PROBLEM.
Copy these lines exactly as they are, leaving out the pictures.

^^^^^^^^

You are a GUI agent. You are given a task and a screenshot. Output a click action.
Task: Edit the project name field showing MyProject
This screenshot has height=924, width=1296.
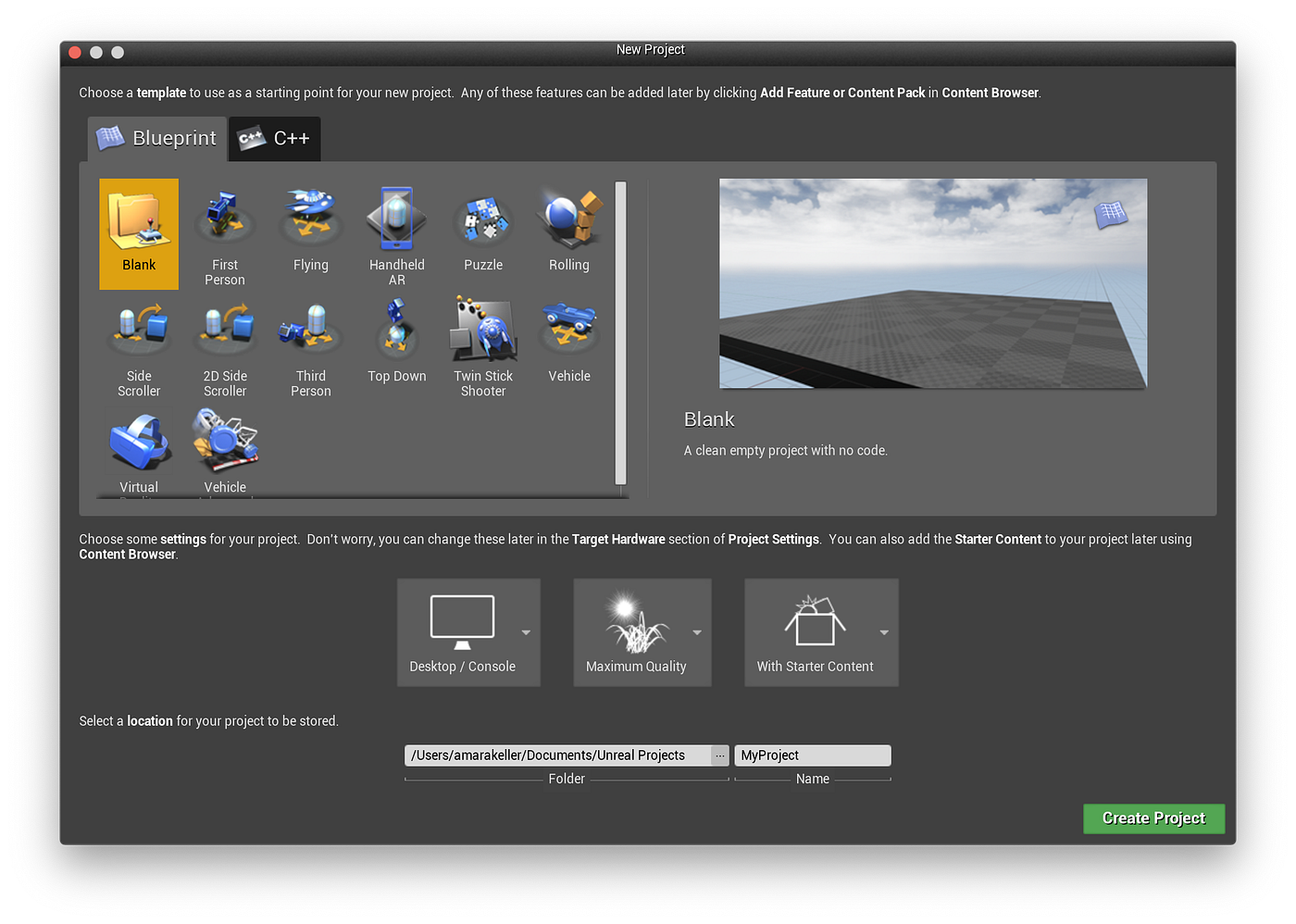pyautogui.click(x=812, y=755)
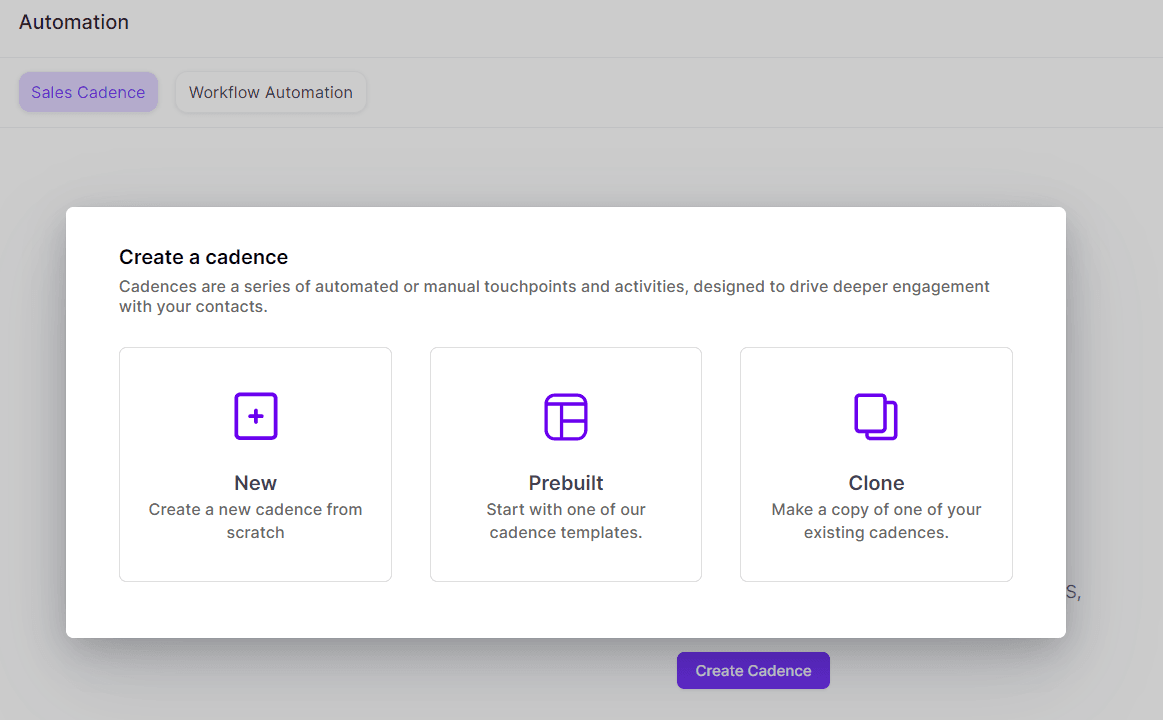Switch to the Workflow Automation tab
1163x720 pixels.
pos(270,92)
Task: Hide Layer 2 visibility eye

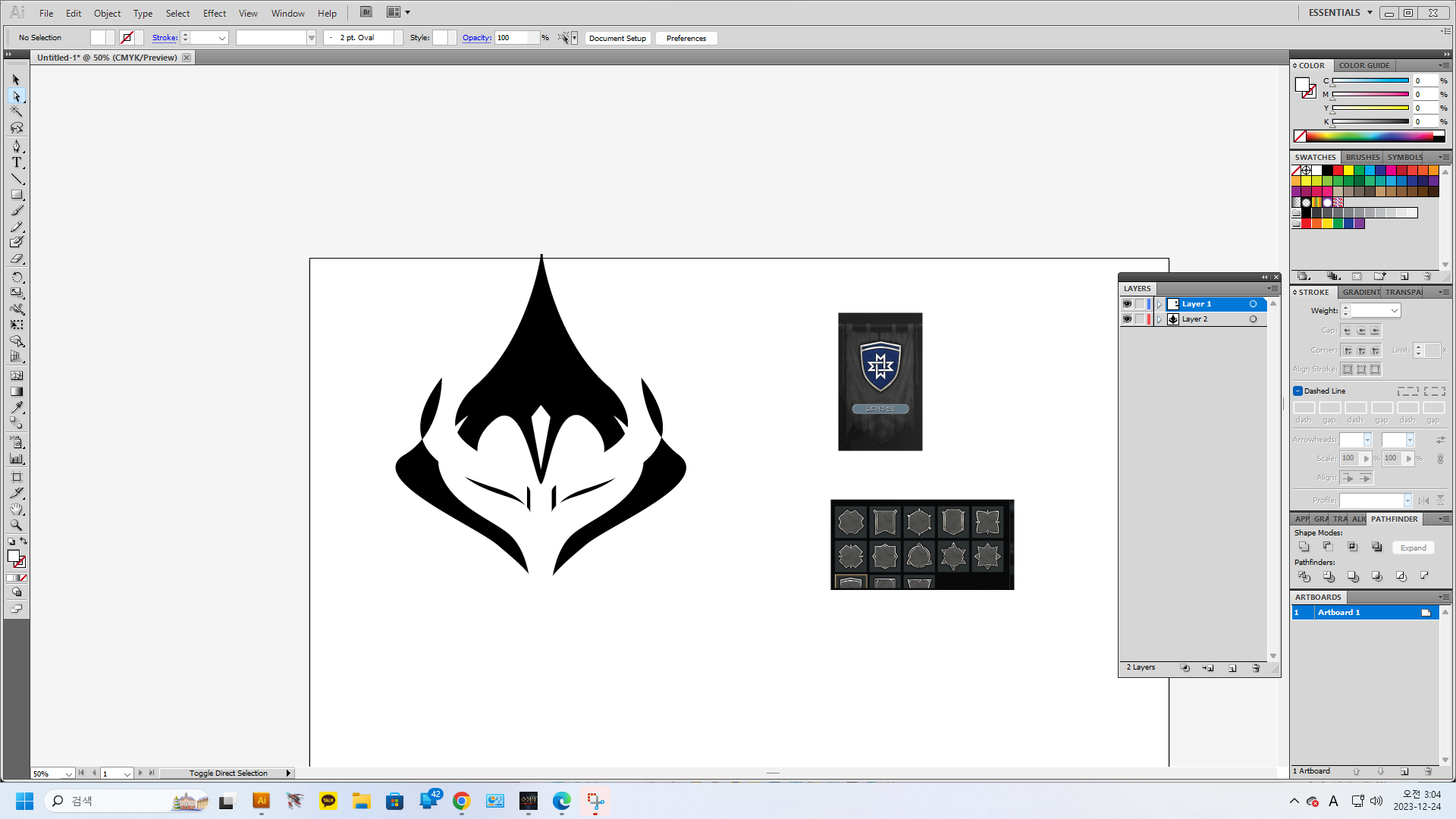Action: pos(1127,319)
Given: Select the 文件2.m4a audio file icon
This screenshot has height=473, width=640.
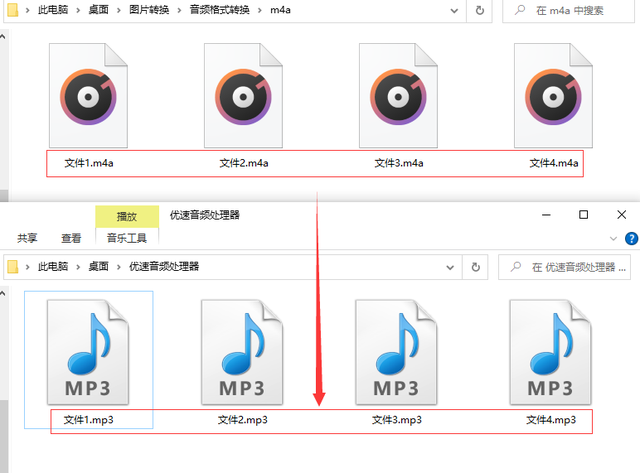Looking at the screenshot, I should click(244, 97).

^^^^^^^^

WRITTEN RESPONSE.
You are a GUI agent. You are given a task and a screenshot. Output a click action.
Task: Edit the project name field showing MyProject
This screenshot has height=924, width=1296.
pyautogui.click(x=812, y=755)
Switch to the Workflow Automation tab
1163x720 pixels.
pos(270,92)
Task: Hide Layer 2 visibility eye

Action: pos(1127,319)
Given: Select the 文件2.m4a audio file icon
This screenshot has height=473, width=640.
Looking at the screenshot, I should click(244, 97).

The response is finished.